The deep recession and dire condition of the banking sector give pessimistic investors plenty of reason to sell holdings.

February 24, 2009|Walter Hamilton and Tom Petruno

NEW YORK AND LOS ANGELES — The U.S. stock market Monday slumped to its lowest level in more than a decade as investors despaired over the troubles afflicting the financial system and the government's inability thus far to prescribe a cure.

Wall Street's losses punctuated a decline that has gripped the market in the opening weeks of this year and extended one of the worst-ever bear markets to 16 months -- raising fears that stocks could be heading for an even more precipitous drop.

A week ago, the Dow Jones industrial average of 30 blue-chip stocks and the broader Standard & Poor's 500 index held just above their lows reached in November as the credit crisis deepened.

But after falling further last week, the indexes on Monday surrendered the last of this decade's gains, sliding to levels last seen in 1997. The Dow sank 3.4%, and the S&P 500 skidded 3.5%. The declines triggered renewed losses in Asian markets early today.

A wave of selling that picked up steam in the last two weeks has been fanned by worry that the outlooks for the economy and the banking industry are growing more dire and that the government's attempted remedies have been too scattershot to be effective.

The latest plunge has dashed the hopes of optimists who thought the worst had passed last fall, when the market collapsed in a spasm of selling. And it has added to the angst of individual investors saddled with stark losses in retirement accounts and college savings plans.

"There is frustration and anger for a lot of people," said Jon Najarian, a veteran stock trader in Chicago.

The grinding bear market already had shaken the faith of a generation of small investors who were steeped in the belief that the most reliable path to a comfortable lifestyle was through stock-heavy portfolios.

Many financial advisors acknowledge that their individual investor clients have been calling them in recent days, wondering if they should sell all or much of their remaining stock holdings rather than risk further losses.

The client fear factor "tells me we are near the level of panic," said David Kotok, head of money manager Cumberland Advisors. The Vineland, N.J., firm oversees nearly $1 billion for 1,300 wealthy individuals and families.

Yet after what is now a lost decade for stocks, some analysts say the market is showing increasing signs of bottoming, with the S&P 500 index down 52.5% from its all-time high reached in October 2007.

Others, however, worry that share prices could be poised for another heart-wrenching drop.

The Nasdaq composite index, dominated by technology companies, plunged 78% during the dot-com crash of 2000 to 2002.

"I don't want to sound like the grim reaper, but it's possible that one of these major averages could come down by that amount, which would be another 50% drop from here," said Kevin Marder of Marder Investment Advisors Corp. in Los Angeles.

"I'm not predicting that will happen, but it's certainly not out of the question."

One key issue, of course, is the deep recession, which has devastated corporate earnings, undermining share prices of many of the country's biggest and best-known companies.

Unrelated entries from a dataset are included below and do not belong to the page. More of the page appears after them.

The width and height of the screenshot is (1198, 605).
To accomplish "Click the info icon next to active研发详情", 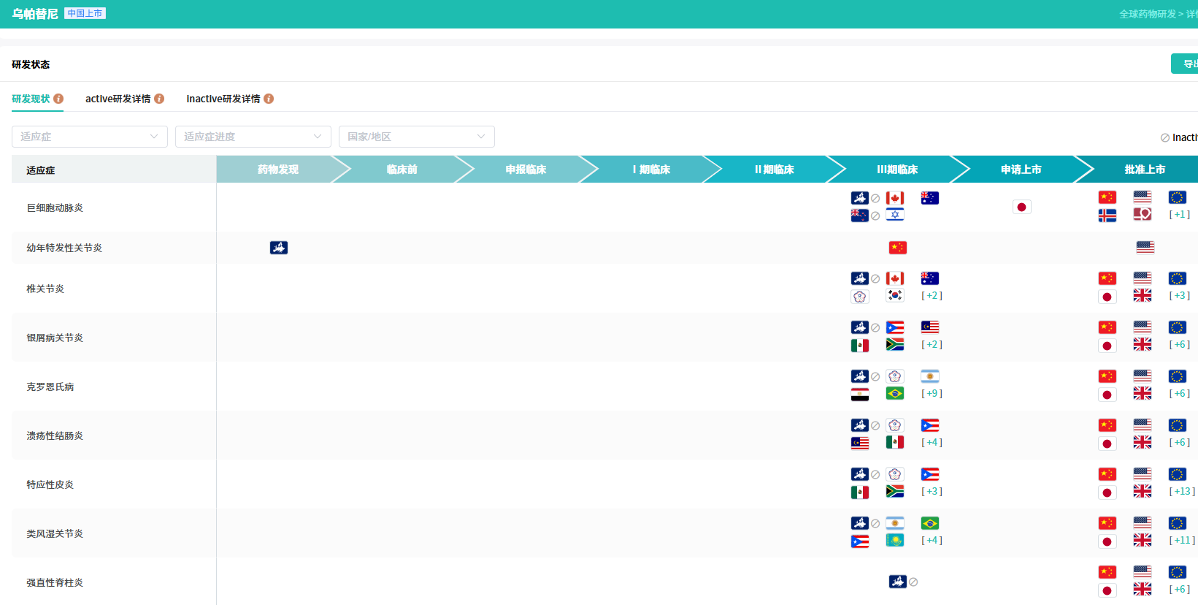I will 159,99.
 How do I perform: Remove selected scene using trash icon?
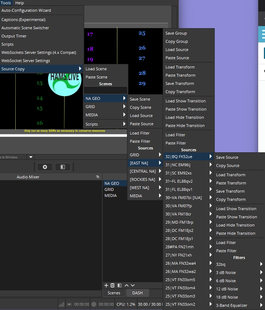click(x=113, y=285)
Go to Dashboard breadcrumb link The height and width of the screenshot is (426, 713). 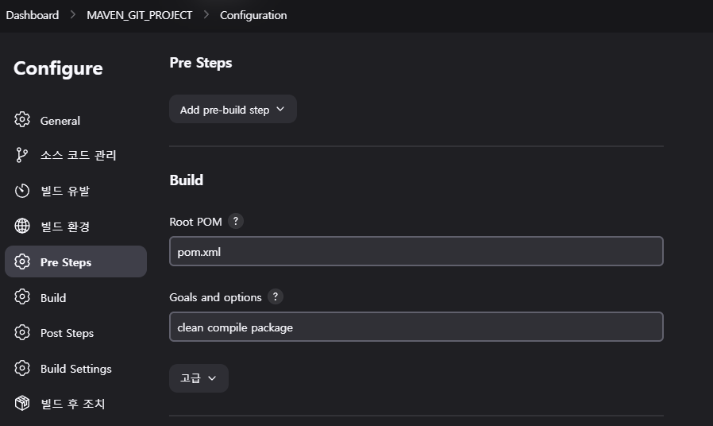(x=33, y=15)
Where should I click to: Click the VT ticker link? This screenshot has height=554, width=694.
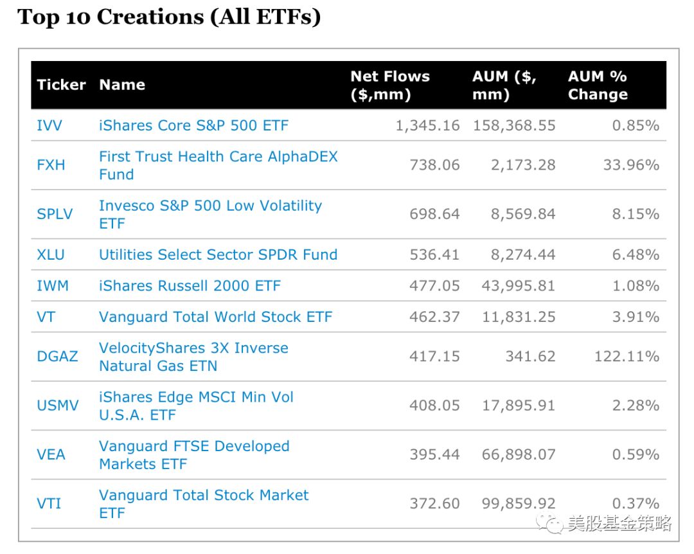46,317
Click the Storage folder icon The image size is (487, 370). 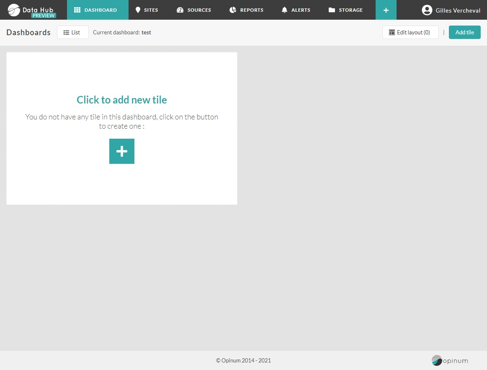click(x=332, y=10)
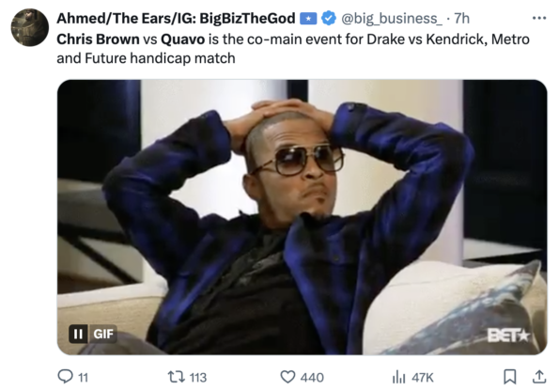Click the bold Quavo text
The width and height of the screenshot is (559, 390).
click(183, 39)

So far, investors have appeared unimpressed by the Obama administration's $787-billion economic stimulus plan. What's more, some Wall Street pros say the administration has been slow to formulate a comprehensive plan for breathing life into the stricken banking sector.

Investors were disappointed two weeks ago, when a bank rescue speech by Treasury Secretary Timothy F. Geithner, billed as a major policy address, was light on details. On Monday, the broad market sank even as federal financial regulators pledged that the government was "standing firmly behind the banking system."

"The government lacks credibility at this point on the issue of the banks," said Nancy Bush, an analyst at NAB Research in Annandale, N.J. "It's that simple."

A major fear has been that the government would at least temporarily nationalize one or more major banks, wiping out shareholders in the process.

"People need to hear very clearly that there is no plan to nationalize the banks," said Robert W. Bissell, president of Wells Capital Management in Los Angeles. "Until people hear specifics and clarity, they're going to remain skeptical."

On Monday, Citigroup Inc., a Goliath of the banking sector, was reportedly negotiating to have the federal government further bolster its finances. JPMorgan Chase & Co., one of the industry's healthiest institutions, unexpectedly slashed its quarterly dividend 87%.

But JPMorgan also issued an upbeat projection of its first-quarter financial results, and its shares rose in after-hours trading.

Near the end of the regular session, the market was hammered by rumors that insurer American International Group Inc. may report a stunning $60-billion quarterly loss that could force the government to boost the size of the $150-billion rescue package it already has extended to the company.